(Pixel coordinate grounding data)

-- -- --

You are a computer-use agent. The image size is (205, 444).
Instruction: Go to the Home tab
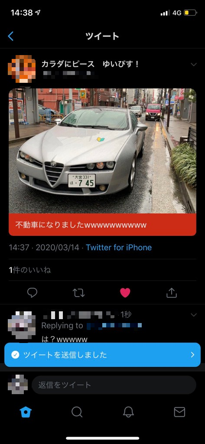pyautogui.click(x=26, y=412)
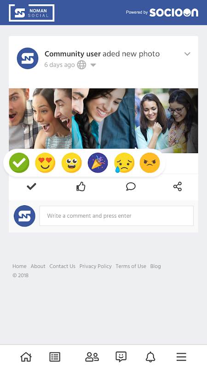Select the green checkmark reaction

click(19, 163)
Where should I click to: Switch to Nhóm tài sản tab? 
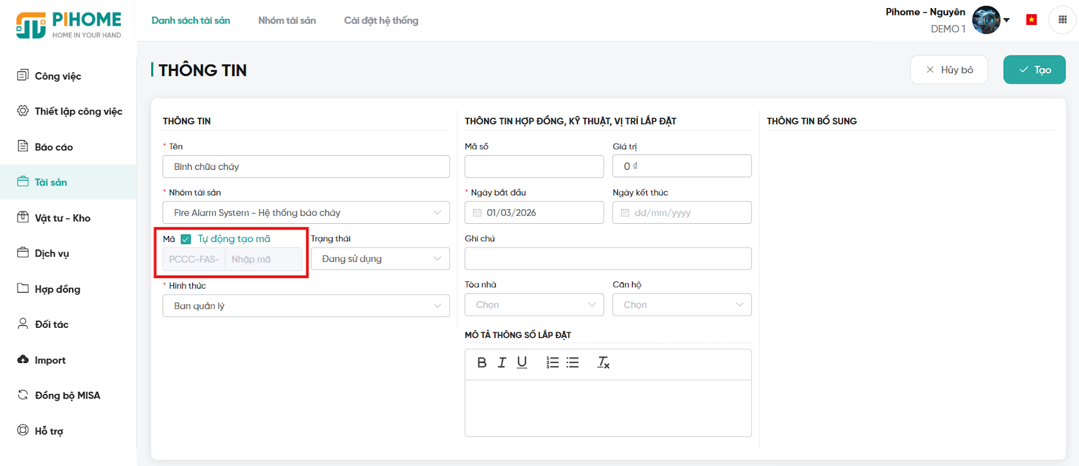click(287, 20)
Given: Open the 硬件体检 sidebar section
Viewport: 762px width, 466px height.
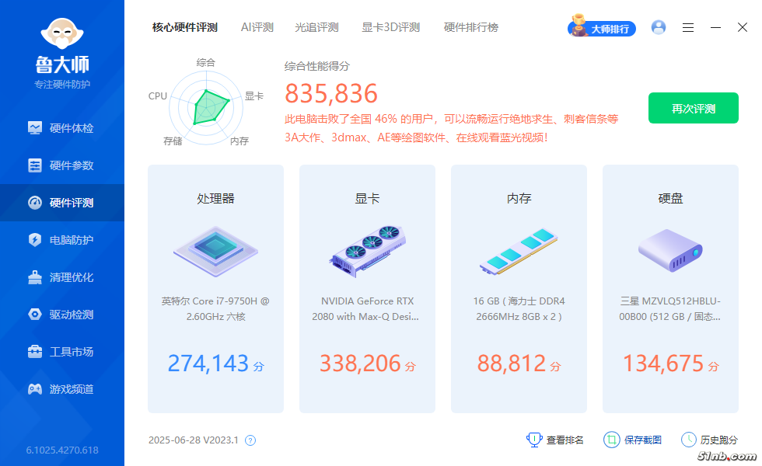Looking at the screenshot, I should [x=62, y=128].
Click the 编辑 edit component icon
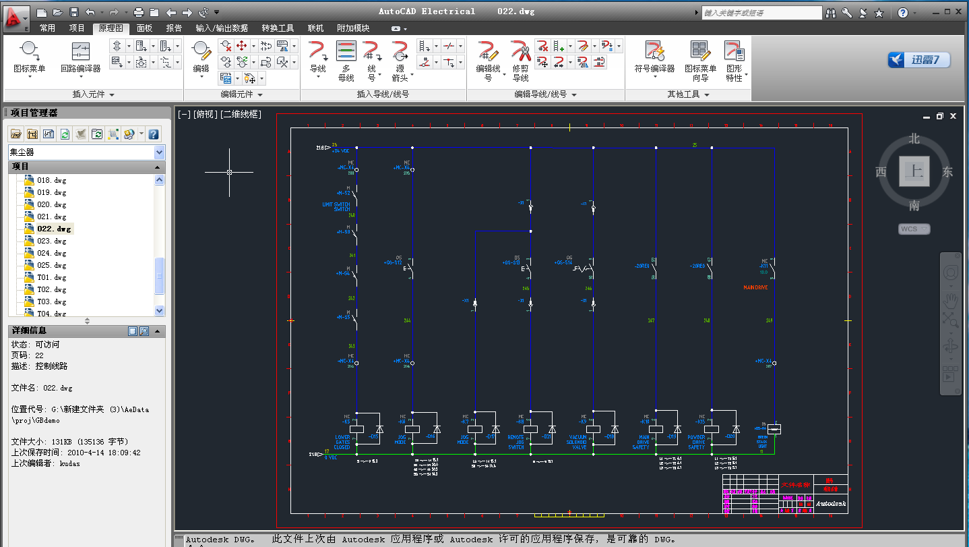Screen dimensions: 969x547 pyautogui.click(x=201, y=57)
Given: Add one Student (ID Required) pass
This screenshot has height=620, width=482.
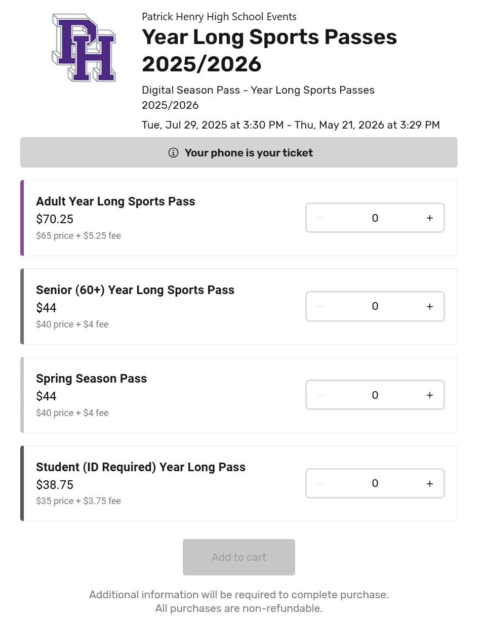Looking at the screenshot, I should pos(430,484).
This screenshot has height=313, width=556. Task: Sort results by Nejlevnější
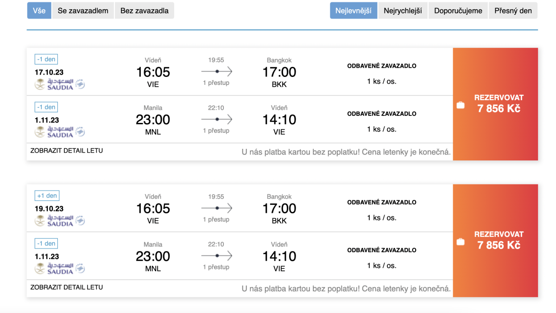click(353, 11)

-- -- --

Your goal: Those lines above that contain the string "Given" should be returned.

Answer area:
Given: Open the 硬件体检 sidebar section
Given: Add one Student (ID Required) pass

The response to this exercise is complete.